One of the objectives in Control Theory is to make the output follow what you target as the desired output (in our case, the ideal fixed guide star location in the guide plate) in the presence of external influence. In our case, the primary external influence is the mount's gear accuracy.
If you apply too low a loop gain (in our case, the aggressiveness values), you cannot bring the output error down sufficiently. Apply too much loop gain, and the feedback system can oscillate uncontrollably.
There are potentially other influences too than just imprecise gears, especially with legacy German mounts with the need for counterweights.
When the gears driving the mount does not have enough contact surface area, as with legacy German mounts, there is insufficient torque to move the instrumentation, and because of that, you need to use counter-weights.
The imbalance will cause an extra bias to the output, which the loop gain has to countermeasure.
Typically, this will exhibit itself as a constant error (as you saw): that is when the loop gain is just sufficient to cancel out the bias.
When there is a constant error at the output, you need to apply a larger loop gain (aggressiveness) to counter the bias. The problem is that too much loop gain will cause overcorrections that result in oscillations (your guide graph swings back and forth like a pendulum).
The usual way is to make sure your axes (I am assuming you do not have a fork type mount or a Harmonic Drive[tm] mount) are balanced before fiddling with the aggressiveness numbers, leaving just a slight imbalance to keep the gears fully meshed (problem with the imbalance is that the direction of the imbalanced that you need will change after you perform a Meridian Flip).

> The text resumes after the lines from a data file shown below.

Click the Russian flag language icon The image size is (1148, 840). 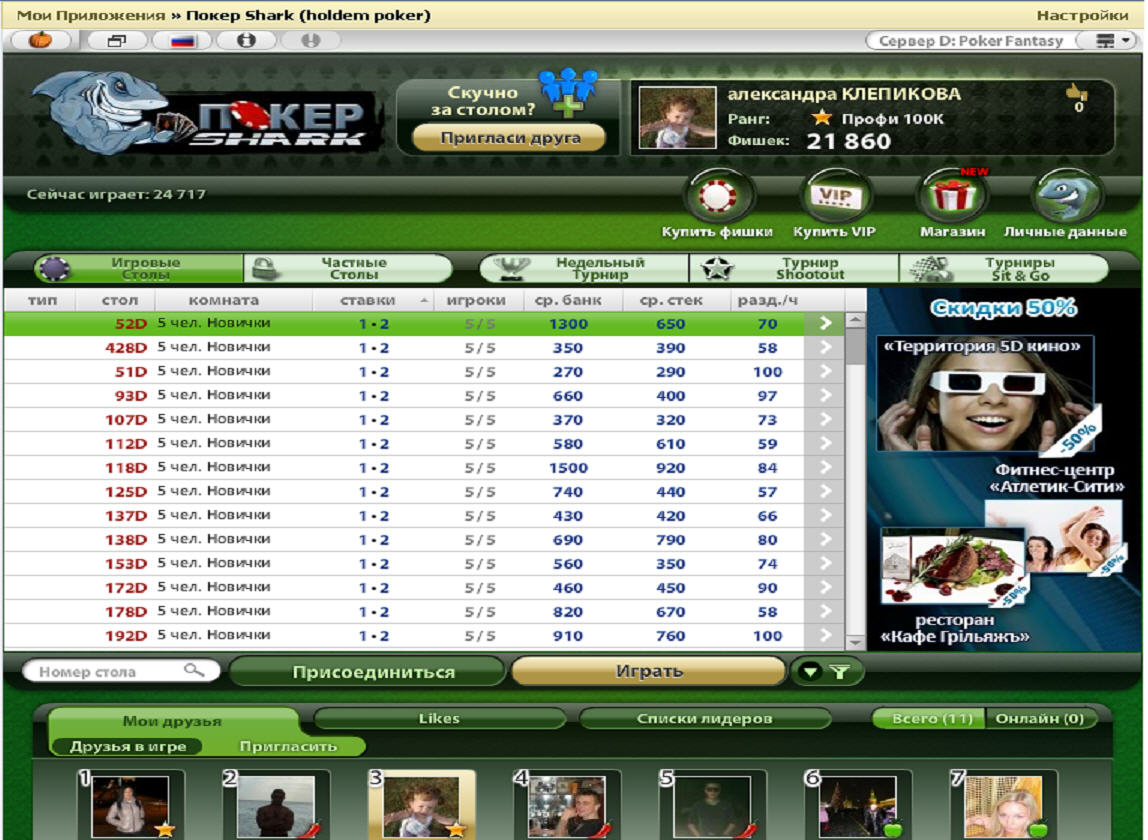(181, 41)
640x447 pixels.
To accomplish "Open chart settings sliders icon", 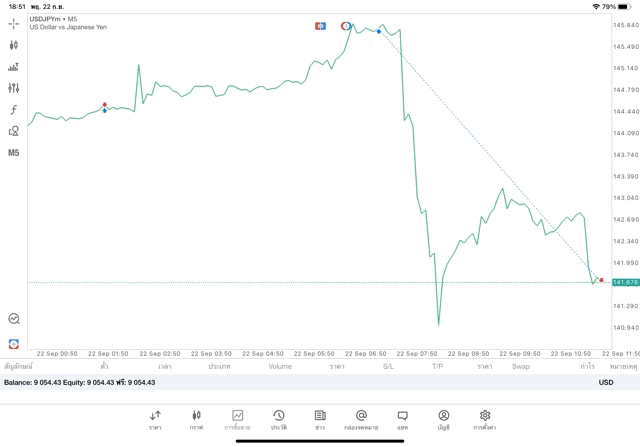I will (x=13, y=88).
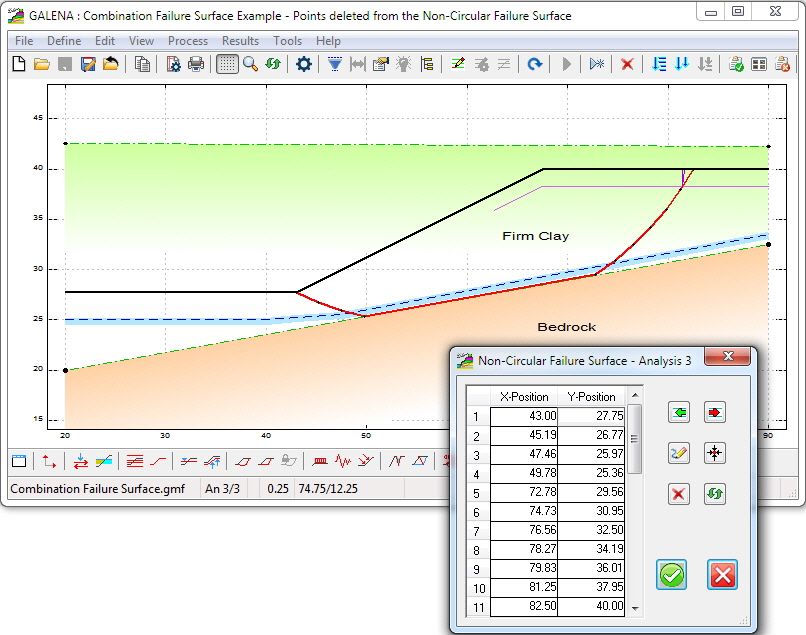Select the filter funnel tool
The image size is (806, 635).
click(335, 63)

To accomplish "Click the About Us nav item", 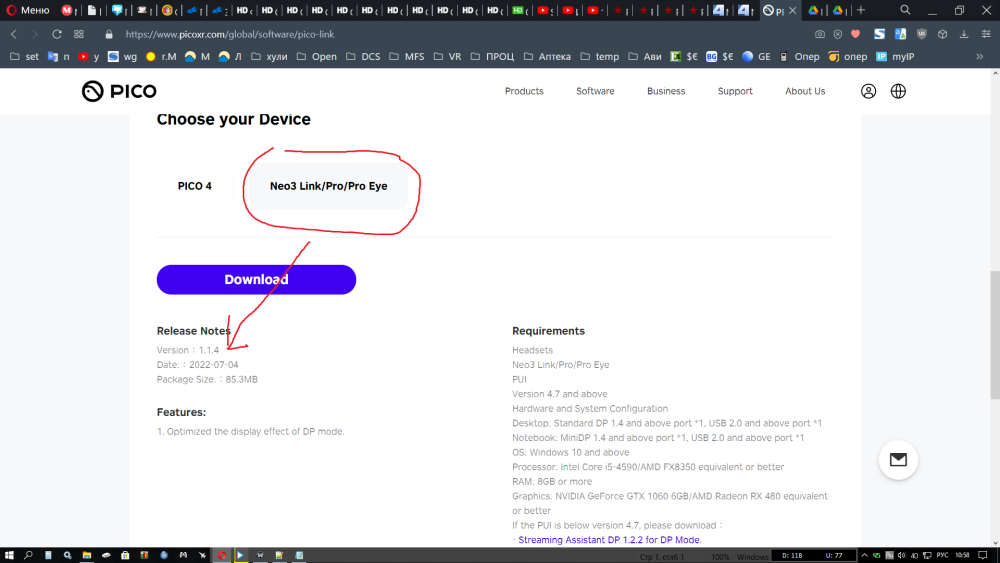I will (x=805, y=91).
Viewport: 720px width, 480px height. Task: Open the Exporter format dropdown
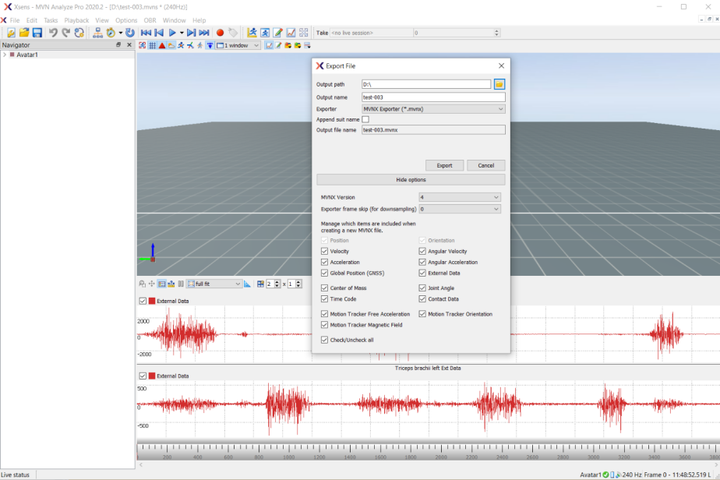pyautogui.click(x=433, y=108)
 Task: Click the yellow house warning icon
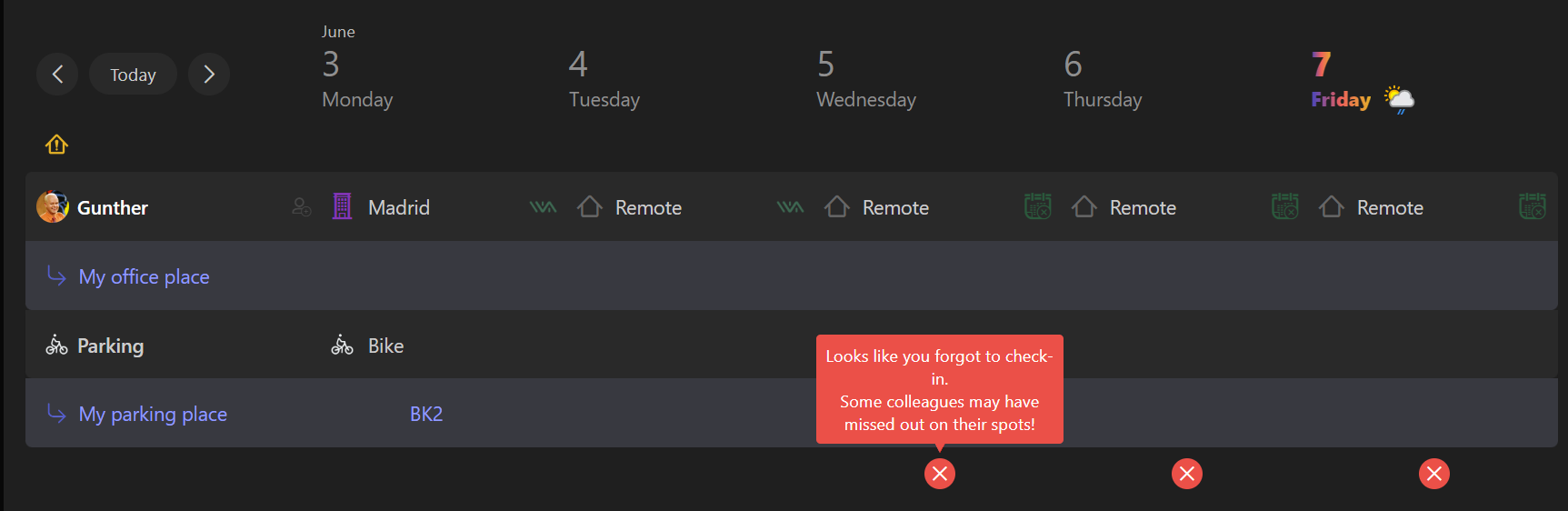[x=56, y=145]
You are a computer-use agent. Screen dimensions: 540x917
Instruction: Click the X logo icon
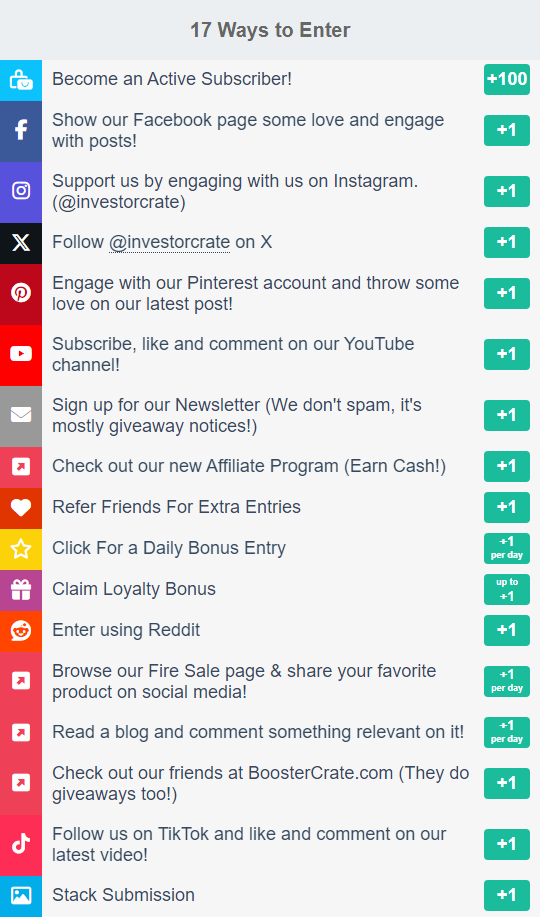(x=21, y=242)
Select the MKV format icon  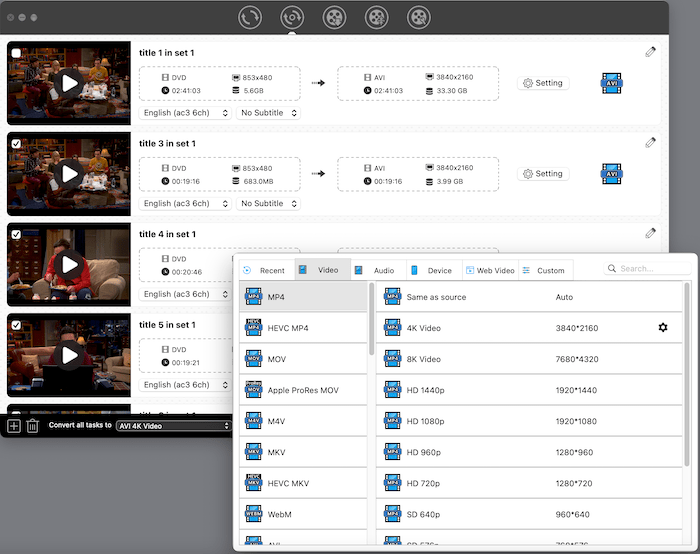tap(254, 453)
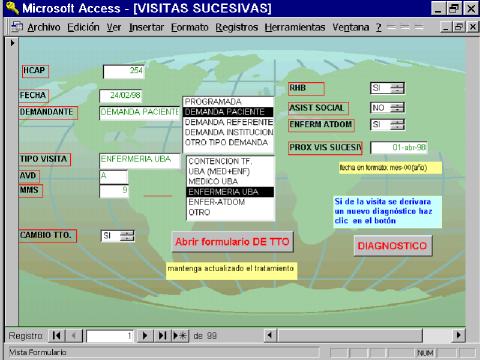The width and height of the screenshot is (480, 360).
Task: Create new record with star arrow
Action: [x=180, y=335]
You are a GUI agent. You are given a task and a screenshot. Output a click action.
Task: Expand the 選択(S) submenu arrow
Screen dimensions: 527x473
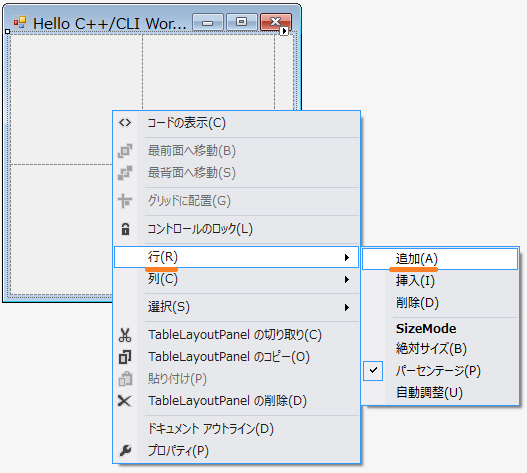click(347, 307)

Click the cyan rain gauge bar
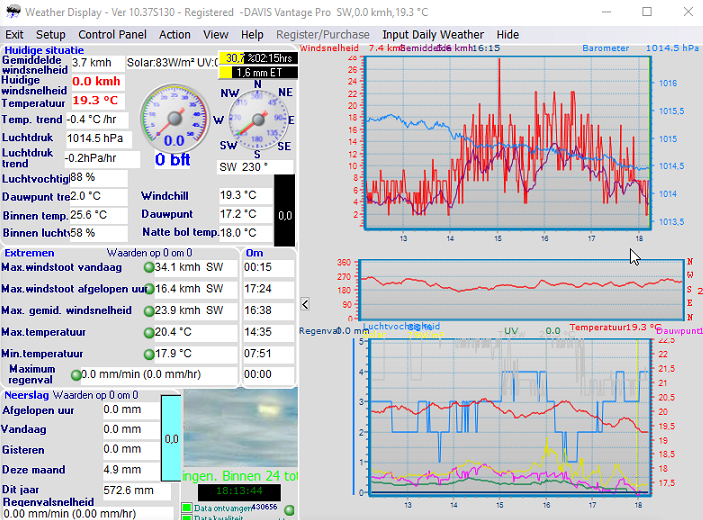coord(171,437)
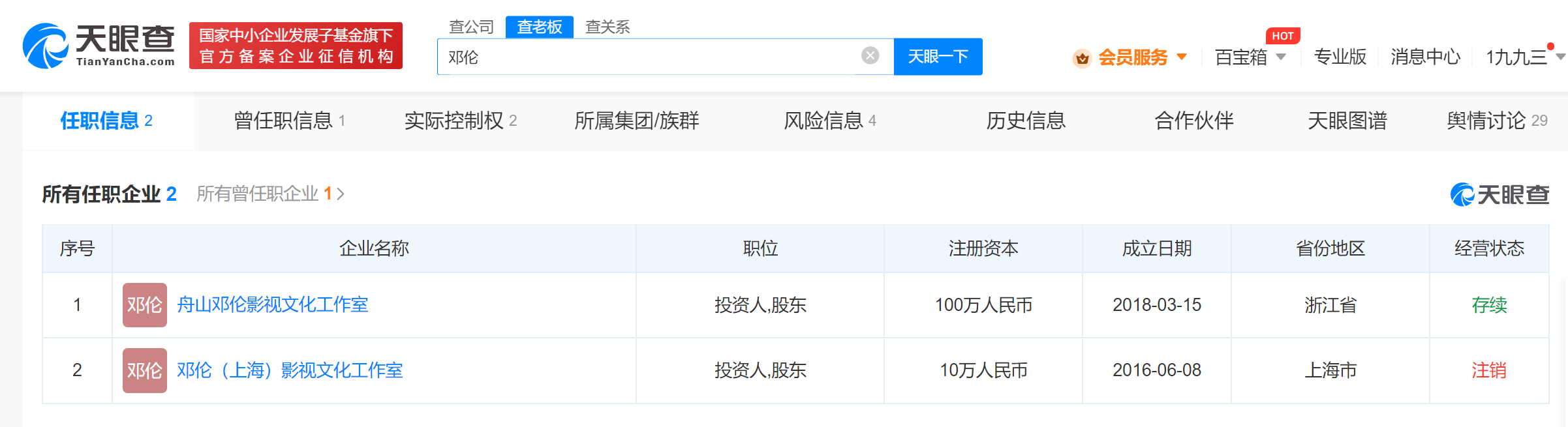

With the legacy German style mounts, unless all instrumentation are perfectly vertically over the declination axis, you can suffer from that is sometimes called the "third axis imbalance" (do a Google). Even an off axis camera that goes not protrude vertically up or down can cause this "third axis" problem. This is why you see proper Newtonian camera arrangements have the cameras pointed straight up into the sky or straight down toward the ground. Experience users do not mount their camera sideways on a Newtonian (not a problem with Harmonic Drive mounts).
Read up on balancing and particularly "third axis" balance. Then try to balance your instrumentation on the mount. If there is still some error in the baseline of the guide graph, try increasing the aggressiveness (loop gain), but monitor carefully that the graph does not go into oscillations (if it oscillates, back off the aggressiveness).
Good luck,
Chen
EDIT: I have seen people claim that a constant error like what you have seen is perfectly OK. It is not. If it is a bias in balance, said balance will change over the course of the night. As a result, the offset from the star centroid will move, causing the guide star to drift on your main camera's plate (it will almost seem like a differential flexure between the guide camera and your main camera, but is really caused by autoguiding error).